Internally:  ”X-Men: First Class


Externally:  ”X-Men: First Class


Externally:  ”X-Men First Class


On-page, they use X-Men: First Class. When looking at the backlink anchor text, the majority of the text used is X-Men: First Class, but there were a few instances where the colon was not used. Regardless of where Google is pulling the sitelink Title text, they’re acknowledging the colon and ignoring the content after it.

Now let’s take a look at the Battle: Los Angeles page components:

URL: http://www.imdb.com/title/tt1217613/

Title Tag




Anchor Text:

This page is linked to internally and externally using the following text:

Internally:  ”Battle Los Angeles


Externally:  ”Battle: Los Angeles


Externally:  ”Battle Los Angeles


IMDb does not use the colon anywhere within their site in reference to Battle: Los Angeles. It looks like backlink anchor text usage is mixed so some use the colon and some do not.

So why is Google choosing to ignore content after the colon in X-Men: First Class BUT adding the colon in Battle: Los Angeles when IMDb does NOT use it within their site AND choosing to include the content after the colon? Google isn’t adding the colon in the Title of the page’s organic listing.


Random Guess: Google looks to Wikipedia (or other official websites) for official titles to use in sitelink Title text

Both the IMDb X-Men: First Class and Battle: Los Angeles pages are linked to from Wikipedia; however, the difference is the Wikipedia page uses a colon in referencing the movie Battle: Los Angeles and when linking to IMDb.

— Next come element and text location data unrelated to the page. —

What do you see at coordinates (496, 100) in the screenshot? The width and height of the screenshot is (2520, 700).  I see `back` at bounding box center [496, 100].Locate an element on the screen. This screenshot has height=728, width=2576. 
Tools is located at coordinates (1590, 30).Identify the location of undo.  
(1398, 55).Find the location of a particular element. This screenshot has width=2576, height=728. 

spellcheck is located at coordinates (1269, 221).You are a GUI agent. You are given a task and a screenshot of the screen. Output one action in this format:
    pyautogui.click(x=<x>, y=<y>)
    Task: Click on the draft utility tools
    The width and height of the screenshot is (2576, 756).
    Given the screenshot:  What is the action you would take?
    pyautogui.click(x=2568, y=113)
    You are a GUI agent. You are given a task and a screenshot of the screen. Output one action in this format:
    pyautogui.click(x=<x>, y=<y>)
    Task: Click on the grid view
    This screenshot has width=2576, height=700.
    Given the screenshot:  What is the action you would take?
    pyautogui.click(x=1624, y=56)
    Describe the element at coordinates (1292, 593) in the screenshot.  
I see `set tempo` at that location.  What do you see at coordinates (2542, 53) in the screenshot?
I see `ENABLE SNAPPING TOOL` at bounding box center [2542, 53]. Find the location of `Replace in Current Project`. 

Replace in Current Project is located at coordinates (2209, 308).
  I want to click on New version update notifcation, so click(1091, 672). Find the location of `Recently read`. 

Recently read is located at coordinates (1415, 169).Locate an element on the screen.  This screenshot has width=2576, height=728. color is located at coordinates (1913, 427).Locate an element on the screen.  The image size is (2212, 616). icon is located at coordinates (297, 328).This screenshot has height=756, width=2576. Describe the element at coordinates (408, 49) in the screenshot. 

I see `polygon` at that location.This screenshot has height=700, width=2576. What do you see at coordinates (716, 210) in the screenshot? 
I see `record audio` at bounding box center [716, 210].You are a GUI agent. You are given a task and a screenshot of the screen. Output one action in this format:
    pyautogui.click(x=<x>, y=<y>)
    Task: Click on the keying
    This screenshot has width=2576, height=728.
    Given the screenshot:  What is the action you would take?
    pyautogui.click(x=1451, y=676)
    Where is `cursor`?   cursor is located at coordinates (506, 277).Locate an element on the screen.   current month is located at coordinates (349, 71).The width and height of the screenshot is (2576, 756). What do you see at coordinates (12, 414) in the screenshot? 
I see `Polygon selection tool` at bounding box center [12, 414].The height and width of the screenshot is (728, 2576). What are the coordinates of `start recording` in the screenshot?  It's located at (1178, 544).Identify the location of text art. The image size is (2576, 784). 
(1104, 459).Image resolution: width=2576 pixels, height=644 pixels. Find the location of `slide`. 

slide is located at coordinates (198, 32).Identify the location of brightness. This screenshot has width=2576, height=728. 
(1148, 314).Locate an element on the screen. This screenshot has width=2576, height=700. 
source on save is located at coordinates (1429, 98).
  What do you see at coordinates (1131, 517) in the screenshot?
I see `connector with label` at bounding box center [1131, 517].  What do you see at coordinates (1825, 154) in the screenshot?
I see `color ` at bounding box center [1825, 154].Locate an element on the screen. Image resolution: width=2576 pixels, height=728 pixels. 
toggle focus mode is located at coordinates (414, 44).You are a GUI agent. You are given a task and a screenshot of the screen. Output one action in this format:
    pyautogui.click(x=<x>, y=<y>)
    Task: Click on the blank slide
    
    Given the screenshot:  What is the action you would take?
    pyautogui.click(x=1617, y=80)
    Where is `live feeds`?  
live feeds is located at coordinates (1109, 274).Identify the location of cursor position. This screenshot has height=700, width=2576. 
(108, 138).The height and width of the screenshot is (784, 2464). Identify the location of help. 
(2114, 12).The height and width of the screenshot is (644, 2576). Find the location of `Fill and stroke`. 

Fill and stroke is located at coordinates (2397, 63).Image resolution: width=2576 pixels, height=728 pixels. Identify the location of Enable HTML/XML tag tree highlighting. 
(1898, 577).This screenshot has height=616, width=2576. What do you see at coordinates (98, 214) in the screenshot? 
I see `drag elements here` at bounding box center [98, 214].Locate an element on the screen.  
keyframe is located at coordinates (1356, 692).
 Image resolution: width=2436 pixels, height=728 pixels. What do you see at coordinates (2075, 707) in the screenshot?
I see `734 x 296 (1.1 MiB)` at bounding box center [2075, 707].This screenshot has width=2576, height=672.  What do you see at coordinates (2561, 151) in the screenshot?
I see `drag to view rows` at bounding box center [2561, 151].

Also, the official website for the movie (http://www.battlela.com/site/ [17] ) and the Sony Pictures website (http://www.sonypictures.com/homevideo/battlela/ [18]) refer to the movie as “Battle: Los Angeles” (with the colon).  So it’s safe to say the official title structure of the movie is Battle: Los Angeles.

So what the hell is Google doing????



When Google sees a colon used within text it wants to use for a sitelink Title, does the algo assume the colon is separating two unique and different statements within the text and ignore the content after the colon so Google can create a clean sitelink Title that’s somewhat clear and within 30 characters?

Does Google crosscheck official titles of movies with Wikipedia and/or the movie studios to create sitelink Titles? If so, why don’t they do it for related organic listings?

When Google forces the usage of a colon in sitelink Title text, is there a glitch in the algo that inadvertently includes the text after it when it should still ignore it? OR, is the glitch that they are assuming too much with colons by not pulling the text after a colon when actually they should (as is the case with the X-Men examples)?

What if IMDb did NOT use a colon in X-Men: First Class on their site? Would Google force the usage of the colon and then include First Class?

Regardless of the answers, these examples further support the theory that Google doesn’t use one specific page component to create sitelink Title text AND creates the text in a couple different ways. I think the best thing you can do at this point is stay consistent with on-page content and internal/external linking, and maybe use your colons lightly (OK, go ahead and laugh at that one).